Deutsche Bank is one of 30 banks considered globally significant financial institutions, so international rules require it to hold higher levels of capital reserves because its failure could cause widespread losses.

The long-troubled bank has become the focus of investor concerns after the collapse of three regional US lenders and the Swiss government-brokered takeover of Credit Suisse by rival UBS triggered market turmoil this month.

Olaf Scholz
German Chancellor Olaf Scholz says there is ‘no reason to be concerned’ about the health of Deutsche Bank [Johanna Geron/Reuters]

The cost of insuring the bank’s debt against a risk of defaulting, known as credit default swaps, has surged as investors fret about the banking sector’s health.

Rising costs on insuring debt were a prelude to Credit Suisse‘s rescue by UBS. That hastily arranged takeover on Sunday and jitters about Credit Suisse’s long-running troubles led its shares to tank and customers to pull out their money.

Asked whether Deutsche Bank could be the next Credit Suisse, German Chancellor Olaf Scholz said, “There is no reason to be concerned.”

Scholz expressed confidence in Deutsche Bank, saying it had “modernised and organised the way it works. It’s a very profitable bank.”

Speaking in Brussels after a summit of EU leaders, he also said the European banking system was “stable” with strict rules and regulations.

Deutsche Bank said on Friday that it would redeem $1.5bn in tier 2 bonds early. Such a move is normally aimed at boosting confidence in a bank although its shares plunged regardless.

The bank was hit by a string of problems linked to its attempts before the 2008 global financial crisis to compete with Wall Street investment banking giants.

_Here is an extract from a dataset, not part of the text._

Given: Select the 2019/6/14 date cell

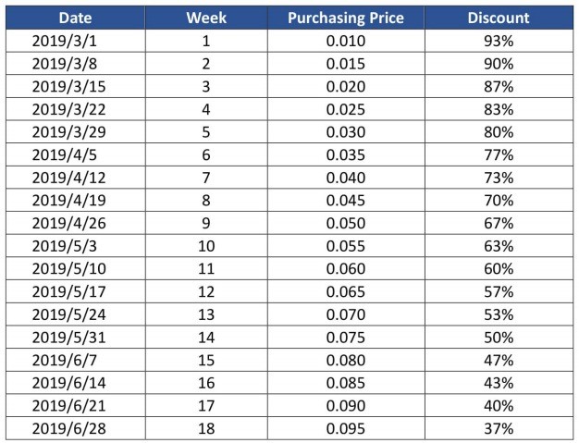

But it launched a major restructuring, which involved thousands of job cuts and a greater focus on Europe, and has returned to financial health. Last year, it booked its highest annual profit since 2007.

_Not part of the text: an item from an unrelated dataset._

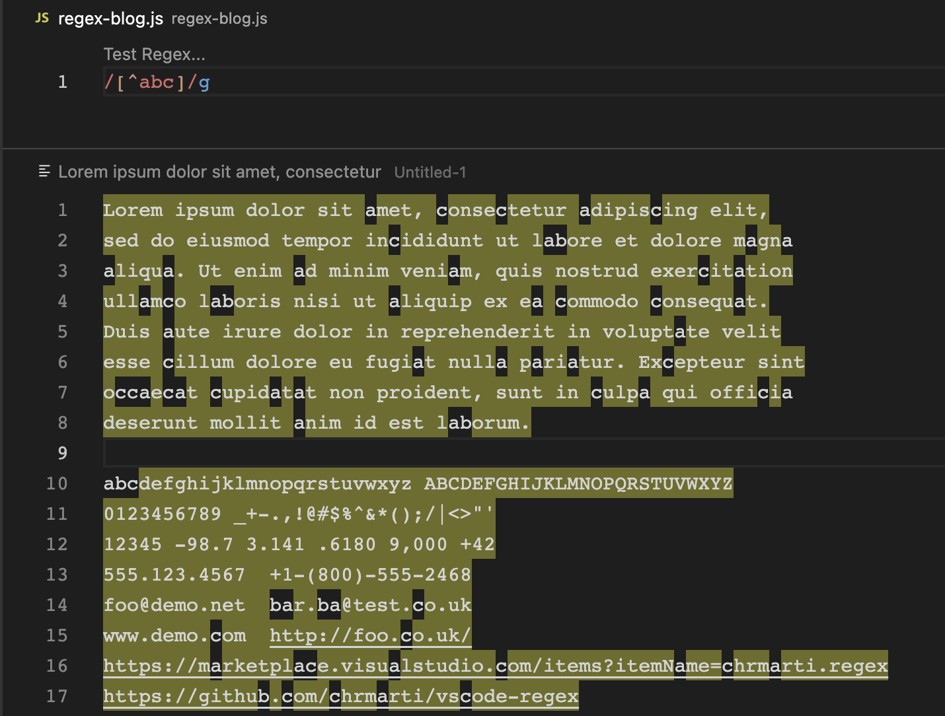The width and height of the screenshot is (945, 716).
Task: Click the foo@demo.net email address
Action: click(x=174, y=605)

European officials said banks in the European Union’s regulatory system, which does not include Credit Suisse, are resilient and have no direct exposure to the failed California-based Silicon Valley Bank and little to Credit Suisse.

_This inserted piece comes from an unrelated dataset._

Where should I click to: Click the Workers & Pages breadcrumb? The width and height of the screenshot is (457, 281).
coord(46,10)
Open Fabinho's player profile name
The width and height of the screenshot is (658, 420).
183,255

Efforts to strengthen banking regulation in recent years “puts us all in a position to say that European banking supervision and the financial system are robust and stable and that we have resilient capitalisation of European banks”, Scholz said.

European leaders, who played down any risk of a possible banking crisis at their summit on Friday, said the financial system is in good shape because they require broad adherence to tougher requirements to keep ready cash on hand to cover deposits.

International negotiators agreed to those rules after the 2008 financial crisis, triggered by the failure of US investment bank Lehman Brothers. US regulators exempted midsized banks, including Silicon Valley Bank, from those safeguards.